Open water divers should not be diving to deeper than 60 feet (20 meters) unless they are diving with a professional. With additional training (for example advanced open water) the diver could venture to 100 feet (30 meters). The absolute depth limit for recreational diving specified by most training organizations is 130 feet (40 meters).
Someone once said that there is nothing in the water that is worth to die for. His point is very well taken. So many times, we hear of divers who are injured or worse, due to deep dives that lead to complications. Often there is an equipment malfunction or a diver error that leads to tragedy.
On the other hand, there are divers who are very experienced, trained and equipped who venture to depths well below the recreational limit of 130 feet (40 meters). These divers are in a very different category than the divers that I train and the type of diving that I do. For the purposes of this post, let’s exclude these divers from my comments below.

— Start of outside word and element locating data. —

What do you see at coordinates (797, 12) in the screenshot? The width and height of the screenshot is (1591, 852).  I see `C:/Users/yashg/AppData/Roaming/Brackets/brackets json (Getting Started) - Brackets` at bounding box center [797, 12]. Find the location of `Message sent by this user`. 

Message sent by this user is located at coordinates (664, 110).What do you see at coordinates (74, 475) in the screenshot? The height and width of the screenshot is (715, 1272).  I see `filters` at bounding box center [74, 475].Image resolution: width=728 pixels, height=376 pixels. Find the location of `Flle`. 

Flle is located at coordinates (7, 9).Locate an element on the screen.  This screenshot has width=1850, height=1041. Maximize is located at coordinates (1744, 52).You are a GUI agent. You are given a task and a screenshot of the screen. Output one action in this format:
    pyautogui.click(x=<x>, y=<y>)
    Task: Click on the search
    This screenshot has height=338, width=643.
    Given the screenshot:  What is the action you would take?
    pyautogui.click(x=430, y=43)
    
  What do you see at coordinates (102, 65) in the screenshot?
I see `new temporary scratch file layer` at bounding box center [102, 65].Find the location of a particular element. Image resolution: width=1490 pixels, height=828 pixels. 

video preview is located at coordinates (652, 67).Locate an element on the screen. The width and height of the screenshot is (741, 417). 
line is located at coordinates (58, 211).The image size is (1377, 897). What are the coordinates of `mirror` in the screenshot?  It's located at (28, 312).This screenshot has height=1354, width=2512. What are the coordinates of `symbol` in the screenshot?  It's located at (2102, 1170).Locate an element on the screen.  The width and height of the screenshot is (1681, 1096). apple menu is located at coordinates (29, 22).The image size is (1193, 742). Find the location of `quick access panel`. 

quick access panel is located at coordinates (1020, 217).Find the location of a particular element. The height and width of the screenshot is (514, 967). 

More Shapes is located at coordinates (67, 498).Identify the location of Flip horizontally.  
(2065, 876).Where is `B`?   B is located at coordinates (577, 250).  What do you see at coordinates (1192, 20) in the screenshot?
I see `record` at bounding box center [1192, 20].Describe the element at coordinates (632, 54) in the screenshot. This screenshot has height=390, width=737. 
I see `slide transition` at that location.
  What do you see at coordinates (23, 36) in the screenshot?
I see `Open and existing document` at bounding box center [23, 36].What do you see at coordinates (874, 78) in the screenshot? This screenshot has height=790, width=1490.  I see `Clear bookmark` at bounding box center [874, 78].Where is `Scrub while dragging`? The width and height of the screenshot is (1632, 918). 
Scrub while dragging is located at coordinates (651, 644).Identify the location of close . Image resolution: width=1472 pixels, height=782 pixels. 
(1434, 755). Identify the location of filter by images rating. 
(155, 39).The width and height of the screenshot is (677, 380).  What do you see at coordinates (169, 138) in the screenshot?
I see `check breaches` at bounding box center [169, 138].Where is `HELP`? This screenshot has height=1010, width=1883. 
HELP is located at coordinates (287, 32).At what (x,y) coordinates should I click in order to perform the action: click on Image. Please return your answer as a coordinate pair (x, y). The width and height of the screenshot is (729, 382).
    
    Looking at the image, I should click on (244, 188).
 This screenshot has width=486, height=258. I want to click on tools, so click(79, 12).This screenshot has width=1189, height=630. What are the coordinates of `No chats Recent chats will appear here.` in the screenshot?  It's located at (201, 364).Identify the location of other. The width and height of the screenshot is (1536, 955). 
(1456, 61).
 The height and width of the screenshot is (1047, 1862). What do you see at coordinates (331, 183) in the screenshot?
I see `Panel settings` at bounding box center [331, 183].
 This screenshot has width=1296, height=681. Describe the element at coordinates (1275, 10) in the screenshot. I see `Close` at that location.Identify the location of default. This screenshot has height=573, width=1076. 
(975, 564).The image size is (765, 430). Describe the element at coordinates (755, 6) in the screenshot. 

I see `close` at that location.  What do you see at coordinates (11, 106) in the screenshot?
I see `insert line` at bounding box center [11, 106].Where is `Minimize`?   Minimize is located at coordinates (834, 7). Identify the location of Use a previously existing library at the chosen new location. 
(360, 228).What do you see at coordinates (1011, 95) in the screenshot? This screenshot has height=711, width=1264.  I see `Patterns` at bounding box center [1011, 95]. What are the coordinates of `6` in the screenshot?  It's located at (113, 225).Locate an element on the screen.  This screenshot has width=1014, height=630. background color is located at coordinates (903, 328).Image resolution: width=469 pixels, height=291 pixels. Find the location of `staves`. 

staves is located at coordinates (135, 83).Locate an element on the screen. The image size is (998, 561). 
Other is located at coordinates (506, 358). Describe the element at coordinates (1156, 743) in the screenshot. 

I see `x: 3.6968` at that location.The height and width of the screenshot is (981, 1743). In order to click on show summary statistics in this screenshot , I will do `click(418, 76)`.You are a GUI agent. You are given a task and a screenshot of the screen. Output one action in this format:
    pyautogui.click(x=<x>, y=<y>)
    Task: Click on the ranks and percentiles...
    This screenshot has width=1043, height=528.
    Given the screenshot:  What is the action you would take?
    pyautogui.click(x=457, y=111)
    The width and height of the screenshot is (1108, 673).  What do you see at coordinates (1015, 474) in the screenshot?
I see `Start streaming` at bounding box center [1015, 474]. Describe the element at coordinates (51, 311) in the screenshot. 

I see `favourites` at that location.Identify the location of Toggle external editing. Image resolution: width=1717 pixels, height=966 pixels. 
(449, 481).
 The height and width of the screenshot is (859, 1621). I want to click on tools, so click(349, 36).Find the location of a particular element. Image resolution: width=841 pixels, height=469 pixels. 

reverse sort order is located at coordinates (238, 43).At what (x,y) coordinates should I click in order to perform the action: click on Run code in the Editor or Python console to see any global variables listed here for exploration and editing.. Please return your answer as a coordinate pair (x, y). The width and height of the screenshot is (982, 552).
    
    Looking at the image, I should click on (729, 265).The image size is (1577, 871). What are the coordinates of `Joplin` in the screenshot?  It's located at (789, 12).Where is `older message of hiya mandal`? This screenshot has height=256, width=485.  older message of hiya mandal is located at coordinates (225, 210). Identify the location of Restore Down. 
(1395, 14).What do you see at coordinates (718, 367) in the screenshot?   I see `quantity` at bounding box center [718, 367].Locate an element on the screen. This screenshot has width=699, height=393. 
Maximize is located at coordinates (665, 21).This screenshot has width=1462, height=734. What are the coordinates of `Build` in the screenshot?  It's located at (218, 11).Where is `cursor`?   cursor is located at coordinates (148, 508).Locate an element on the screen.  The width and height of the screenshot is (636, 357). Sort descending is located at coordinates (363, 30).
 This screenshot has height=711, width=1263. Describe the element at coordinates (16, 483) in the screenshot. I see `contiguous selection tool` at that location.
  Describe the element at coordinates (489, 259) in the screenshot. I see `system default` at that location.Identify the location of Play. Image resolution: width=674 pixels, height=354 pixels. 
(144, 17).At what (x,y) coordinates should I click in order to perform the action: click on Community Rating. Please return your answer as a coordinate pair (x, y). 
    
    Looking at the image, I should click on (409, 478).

The depth of a specific dive should be carefully considered based on the individual’s health, experience, training and of course the prevailing conditions. Some of the factors that should be taken into account are:
- How well can you see at depth? (colors appear different at depth)
- What will your bottom time be to explore? (the deeper you are the shorter the bottom time)
- What are the conditions like? (current, marine animals, possible entanglements)
The DAN article goes on to caution:
It becomes obvious that there is no safe depth limit that applies to all divers all of the time. A diver’s ability to cope with depth depends on a number of highly variable factors. The depth of the onset of the effects of the exotic cocktail of elevated pressures of nitrogen, carbon dioxide and oxygen, coupled with the sensory deprivation and stress associated with diving, are not always predictable. A dive to 80 feet in cold, dirty water can be far more hazardous than a dive to twice the depth in warm, clear waters. Factors such as visibility, water temperature and diver experience and preparedness greatly affect a diver’s comfort and safety, rather than depth alone.There is no single answer to the question of how deep is deep enough. However, in recreational diving, one should always dive to well within your training and ability while taking the prevailing conditions into account.